El presidente de Birmania, Thein Sein, anunció el domingo por los medios estatales que había decretado el toque de queda en Rakhine, medida que subordina la administración local al criterio del Ejército.

Thein Sein advirtió a la población de ese Estado fronterizo con Bangladesh, donde reside gran parte de la comunidad musulmana del país, que los disturbios amenazan las reformas aperturistas que llevan a cabo desde hace un año.
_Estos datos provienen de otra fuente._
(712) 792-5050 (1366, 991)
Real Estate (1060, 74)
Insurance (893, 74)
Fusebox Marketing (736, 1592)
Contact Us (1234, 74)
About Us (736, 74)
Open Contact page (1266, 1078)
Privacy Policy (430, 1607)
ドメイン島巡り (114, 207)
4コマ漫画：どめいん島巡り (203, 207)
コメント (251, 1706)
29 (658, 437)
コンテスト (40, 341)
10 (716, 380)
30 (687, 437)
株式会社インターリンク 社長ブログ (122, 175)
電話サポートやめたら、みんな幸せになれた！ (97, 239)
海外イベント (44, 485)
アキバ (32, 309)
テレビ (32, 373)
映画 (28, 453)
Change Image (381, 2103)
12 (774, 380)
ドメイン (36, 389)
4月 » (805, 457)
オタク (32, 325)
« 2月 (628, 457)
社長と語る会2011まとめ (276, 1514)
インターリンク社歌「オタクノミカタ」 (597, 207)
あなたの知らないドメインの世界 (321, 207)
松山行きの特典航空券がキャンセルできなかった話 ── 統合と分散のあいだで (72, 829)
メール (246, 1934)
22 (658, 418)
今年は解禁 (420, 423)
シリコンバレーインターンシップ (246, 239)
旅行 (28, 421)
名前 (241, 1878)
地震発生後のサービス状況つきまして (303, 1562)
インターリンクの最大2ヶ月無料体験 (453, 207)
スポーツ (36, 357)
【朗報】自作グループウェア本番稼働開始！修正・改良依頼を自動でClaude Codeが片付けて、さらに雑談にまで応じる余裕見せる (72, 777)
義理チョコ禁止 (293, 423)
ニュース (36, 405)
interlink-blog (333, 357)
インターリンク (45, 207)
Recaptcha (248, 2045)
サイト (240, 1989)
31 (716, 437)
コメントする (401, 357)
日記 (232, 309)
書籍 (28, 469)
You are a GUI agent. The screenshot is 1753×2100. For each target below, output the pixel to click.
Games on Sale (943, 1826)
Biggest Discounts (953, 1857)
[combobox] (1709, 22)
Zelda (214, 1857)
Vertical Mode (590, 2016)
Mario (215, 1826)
El 89 por ciento de los cerca de 60 millones de personas que habitan Birmania son budistas y un 4 por ciento profesa el Islam.

El lunes, Naciones Unidas informó de la evacuación temporal y voluntaria de su personal en Rakhine a raíz de la violencia religiosa.

Los altercados entre la población musulmana y la budista son habituales en ese Estado habitado por unos 3,5 millones de personas.

Esta última ola de violencia, arrancó el 28 de mayo con el cadáver de una mujer budista que, supuestamente, fue violada y asesinada por un grupo de musulmanes.

El domingo 3 de junio, un gentío de budistas detuvo un autocar en el que decían viajaban los culpables y mataron a diez musulmanes.

Desde entonces, grupos islámicos han incendiado y causado destrozos en al menos 14 poblaciones, incluida la capital estatal, a pesar de que el Ejército ha reforzado su presencia y ha establecido controles y patrullas.

Birmania, después de casi medio siglo de dictadura militar, vive una etapa de reformas de tinte democrático desde que la última junta se disolvió y traspasó el poder a un gobierno civil afín, en 2011.